- EXTRAIT:
# # #

Le feu peut être celui de l’amour.  Ainsi Christophe Esnault qui décrit d’abord « une adolescence sans flamme (sans amour) sans vie ». Plus tard, il retrouvera autrement cette adolescence manquée : « C’est avec la peau et les baisers que l’on fait les feux les plus hauts ». Le feu de l’amour peut se transcrire en une version persane. Ainsi Clément Rossi évoque cette amoureuse qui l’enlace « si fort » qu’il sentira « des mois après le dessin de ses mains » sur ses omoplates et « le relief de ses omoplates »   sur ses propres mains. Et pourtant, « Lou va arriver et j’ai déjà hâte qu’elle reparte pour… rêver ». Voilà qui nous transporte chez le poète Qays-Madjoun et Leyla, conte où la Leyla rêvée est plus importante que la femme réelle. L’amour d’une femme est-il plus important que celle qui le suscite ? Cependant l’amour peut être un hymne de Miel Pagès à Médée, ce « volcan parmi les étourneaux », cette « petite-fille du soleil » : « Il m’a semblé qu’elle pouvait être belle si des flammes lui léchaient le fente ».

# # #

- DONNÉES SOURCES:
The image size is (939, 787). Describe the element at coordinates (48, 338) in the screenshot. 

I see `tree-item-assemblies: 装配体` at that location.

# # #

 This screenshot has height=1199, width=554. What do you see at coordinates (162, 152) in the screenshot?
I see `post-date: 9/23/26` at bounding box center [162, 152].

# # #

- VOTRE CONSIGNE:
D'après l'extrait, par quels mots Christophe Esnault décrit-il d'abord l'adolescence ? Les entrées ne sont d'aucune utilité pour cette tâche.

- RÉPONSE ATTENDUE:
Il la décrit comme « une adolescence sans flamme (sans amour) sans vie ».